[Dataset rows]
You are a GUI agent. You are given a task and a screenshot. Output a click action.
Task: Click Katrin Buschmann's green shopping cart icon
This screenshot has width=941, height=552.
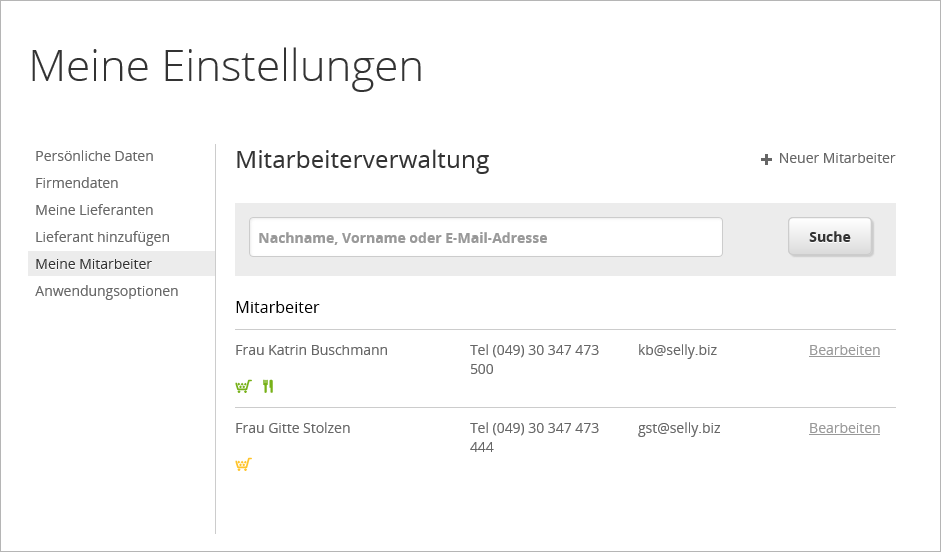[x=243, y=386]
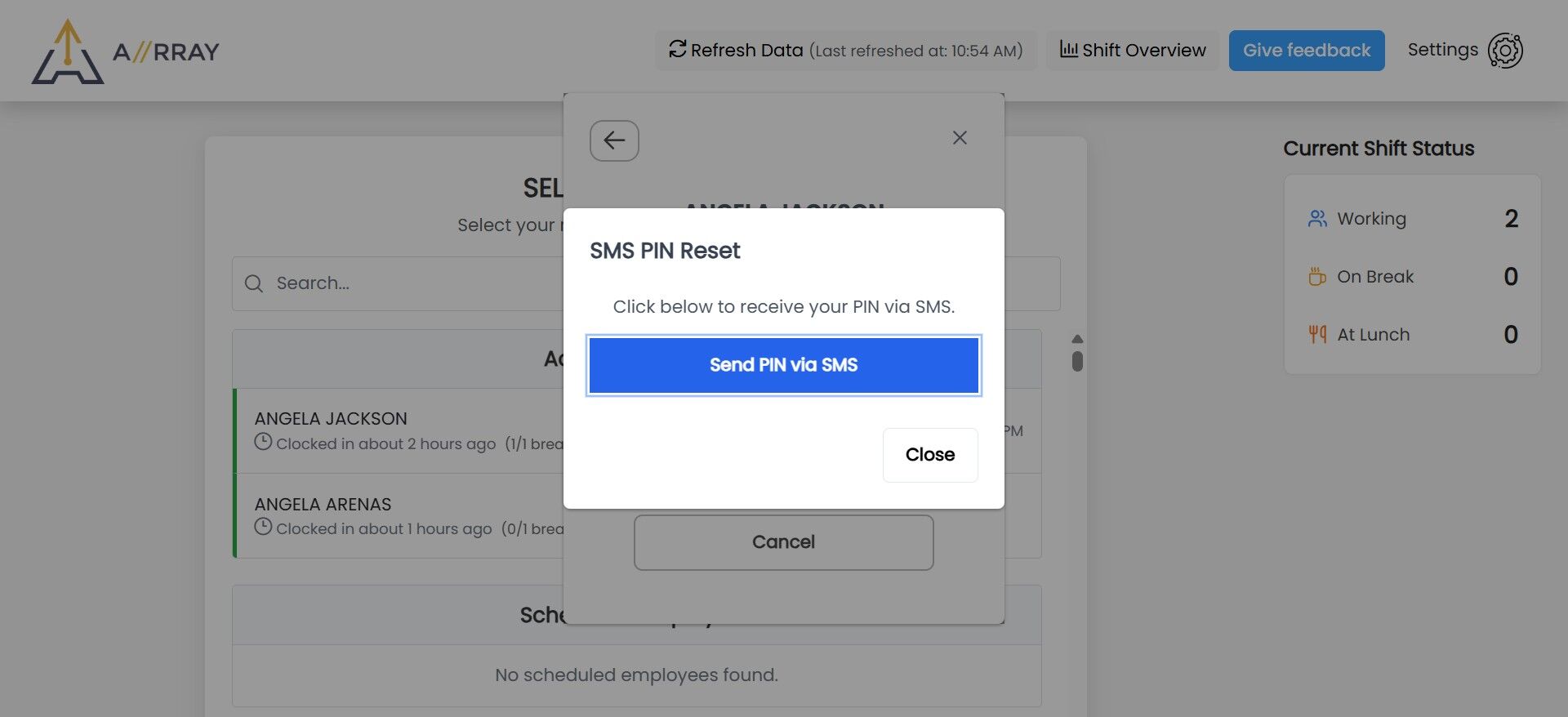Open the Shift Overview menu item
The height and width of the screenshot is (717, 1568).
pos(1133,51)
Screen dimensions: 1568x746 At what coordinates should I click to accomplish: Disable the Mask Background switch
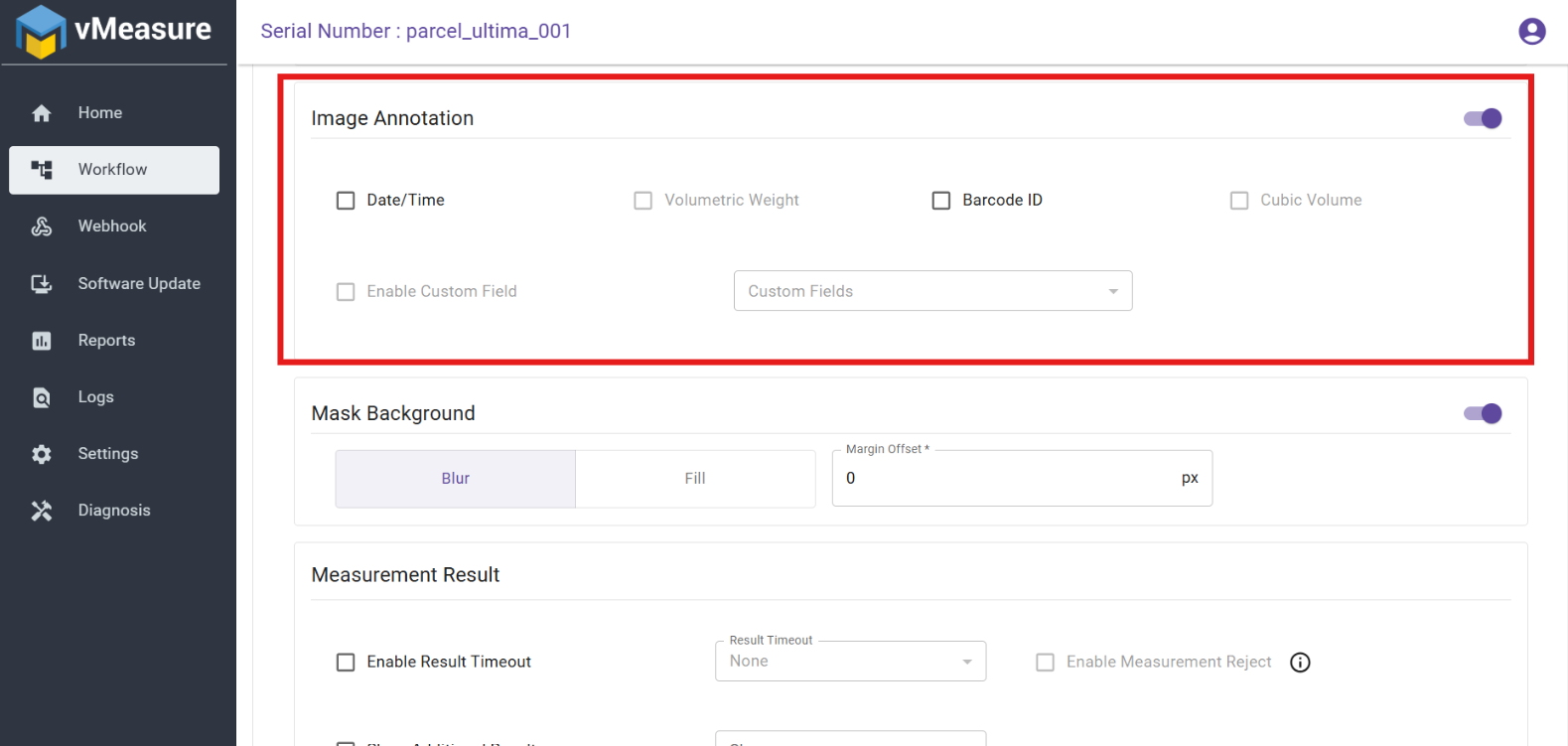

- **GIVEN PROBLEM**
Please edit the items above by replacing "GUI agent" with "screen assistant" and keeping everything else unchanged. Leave the pictures out of your answer.

- **ANSWER FOR THE TASK**
You are a screen assistant. You are given a task and a screenshot. Output a click action.
Task: Click Katrin Buschmann's green shopping cart icon
This screenshot has width=941, height=552.
[x=243, y=386]
Open the Shift Overview menu item
The height and width of the screenshot is (717, 1568).
pos(1133,51)
Screen dimensions: 1568x746 At what coordinates should I click to accomplish: Disable the Mask Background switch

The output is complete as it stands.